EU-Gipfel in Brüssel Westerwelles erster Arbeitstag
Spricht er Englisch? Kennt er wohl alle Kollegen? An seinem ersten Arbeitstag als Außenminister stand Guido Westerwelle beim EU-Gipfel in Brüssel unter besonderer Beobachtung. Entsprechend zurückhaltend war denn auch sein Auftritt.
Von Birgit Schmeitzner, BR-Hörfunkkorrespondentin Brüssel
Es war eine demonstrative Geste: Bundeskanzlerin Angela Merkel fuhr gemeinsam mit dem neuen Außenminister Guido Westerwelle vor. Eher ungewöhnlich; Westerwelles Vorgänger Steinmeier von der SPD war diese Ehre meist nicht zuteil geworden. Anschubhilfe der Kanzlerin für ihren neuen Chefdiplomaten: "Ja, meine Damen und Herren, wir fahren als neue Regierung heute zum ersten Mal zum Rat, und wir freuen uns natürlich", so die Kanzlerin.
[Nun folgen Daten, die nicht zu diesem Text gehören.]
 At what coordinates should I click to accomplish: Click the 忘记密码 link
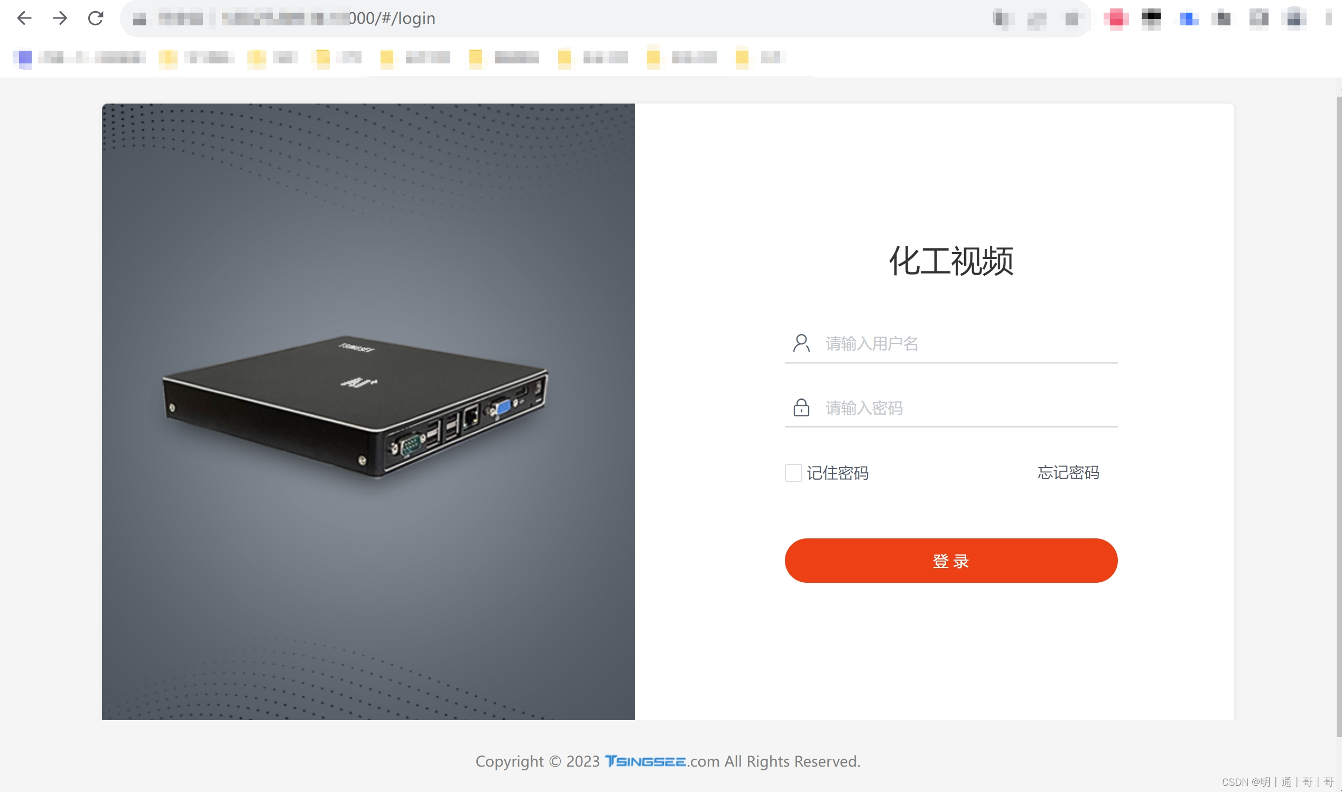(1068, 472)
Westerwelle war die Freude weniger anzusehen. Zurückhaltender als man ihn bisher kannte, stand er neben der Bundeskanzlerin, blieb beim Weg zu den Kameras und Mikrofonen stets respektvoll einen halben Schritt hinter ihr. Nur die aufeinandergepressten Lippen ließen die Anspannung erahnen. Als er dann das Wort ergriff, wurden all jene enttäuscht, die eine Stellungnahme zu Inhalten des EU-Gipfels erwartet hatten. Stattdessen ging Westerwelle offensiv mit der Tatsache um, dass er im Kreis der Außenminister neu ist, seine Rolle und seinen Platz erst noch finden muss: "Es ist für mich eine sehr gute Gelegenheit, gleich am Anfang meiner neuen Amtszeit viele Kolleginnen und Kollegen kennen zu lernen." Wobei das Diplomaten zufolge durchaus auch seine Schattenseiten hat - musste Westerwelle doch vor dem Treffen stundenlang pauken, wer wer ist und welche Positionen er vertritt.
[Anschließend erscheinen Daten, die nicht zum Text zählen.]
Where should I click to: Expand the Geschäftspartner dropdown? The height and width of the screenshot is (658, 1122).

Immer einen halben Schritt hinter der Kanzlerin: Außenminister Westerwelle beim EU-Gipfel in Brüssel
Staatsmann statt Spaßpolitiker
Dennoch: Westerwelle zeigte sich entschlossen, das Beste daraus zu machen. Und ließ fast ein wenig Pathos aufkommen, indem er von einer "glücklichen Fügung" sprach. Der Staatsmann als neue Facette des FDP-Chefs, der in den vergangenen Jahren oft als Spaßpolitiker bespöttelt wurde. Dieses Image will Westerwelle loswerden, das war schon einige Stunden zuvor bei seinem offiziellen Amtsantritt im Außenministerium zu spüren und zu hören gewesen. Da sprach er von großem Respekt für die neue Aufgabe und betonte: "Deutsche Außenpolitik gehört zum wertvollsten politischen Inventar unserer Republik."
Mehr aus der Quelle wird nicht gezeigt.